Der ist eindeutig das Concerto für Flautino, Streicher und Basso continuo in C-Dur RV 443 von Antonio Vivaldi. Hier kann Oberlinger ihre ganze Virtuosität bis zur Atemlosigkeit des Publikums entfalten und erntet anschließend vollkommen zu Recht Bravo-Rufe. Mit der instrumental vorgetragenen Arie Eternal source of light devine aus der Ode for the Birthday of Queen Anne von Georg Friedrich Händel, bei der die Solisten noch einmal einen Auftritt bekommen, die Trompete erneut vom Balkon, geht das offizielle Programm zu Ende.

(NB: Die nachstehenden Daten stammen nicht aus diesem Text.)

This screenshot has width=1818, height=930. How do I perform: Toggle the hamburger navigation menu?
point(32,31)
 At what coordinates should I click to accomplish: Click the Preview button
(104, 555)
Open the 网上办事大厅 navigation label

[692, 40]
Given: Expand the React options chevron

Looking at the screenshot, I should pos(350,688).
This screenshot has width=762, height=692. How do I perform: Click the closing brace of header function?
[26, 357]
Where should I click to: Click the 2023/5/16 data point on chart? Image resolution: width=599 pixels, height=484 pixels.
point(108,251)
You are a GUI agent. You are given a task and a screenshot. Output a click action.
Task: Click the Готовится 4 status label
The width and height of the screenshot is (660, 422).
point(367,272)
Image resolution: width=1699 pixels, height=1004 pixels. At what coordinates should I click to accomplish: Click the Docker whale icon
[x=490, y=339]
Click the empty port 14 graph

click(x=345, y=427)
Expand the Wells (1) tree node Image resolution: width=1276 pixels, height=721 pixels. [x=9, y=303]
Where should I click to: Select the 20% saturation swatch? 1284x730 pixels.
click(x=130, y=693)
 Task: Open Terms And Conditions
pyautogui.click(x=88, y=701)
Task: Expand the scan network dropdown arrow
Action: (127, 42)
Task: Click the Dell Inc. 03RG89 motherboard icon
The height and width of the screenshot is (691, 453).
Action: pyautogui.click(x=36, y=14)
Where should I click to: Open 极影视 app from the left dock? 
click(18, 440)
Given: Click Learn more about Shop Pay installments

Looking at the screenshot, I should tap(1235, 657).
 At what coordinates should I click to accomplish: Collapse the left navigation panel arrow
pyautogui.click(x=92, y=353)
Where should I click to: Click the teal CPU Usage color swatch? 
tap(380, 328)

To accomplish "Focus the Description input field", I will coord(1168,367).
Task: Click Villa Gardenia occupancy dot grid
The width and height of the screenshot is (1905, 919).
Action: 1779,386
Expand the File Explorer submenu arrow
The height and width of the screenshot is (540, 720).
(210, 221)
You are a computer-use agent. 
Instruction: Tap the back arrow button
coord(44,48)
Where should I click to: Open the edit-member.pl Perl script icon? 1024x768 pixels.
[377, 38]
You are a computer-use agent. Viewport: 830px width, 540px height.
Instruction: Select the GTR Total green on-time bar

Mit dem Prélude aus dem Te Deum von Marc-Antoine Charpentier bringen die Duisburger Philharmoniker noch einmal ein Stück zu Gehör, das nun wirklich jeder kennt. Es wird nämlich als Fanfare bei Fernsehübertragungen im Rahmen der Eurovision verwendet. Weitaus weniger bekannt, aber deshalb nicht weniger schön, ist die zweite Zugabe. In der Abschlussarie der Bellezza in Händels Oper Il trionfo del tempo übernimmt Oberlinger die Singstimme. Nach zwei Stunden geht ein Konzert zu Ende, das nicht nur Anhänger der alten Musik begeistert und vom Publikum begeistert gefeiert wird.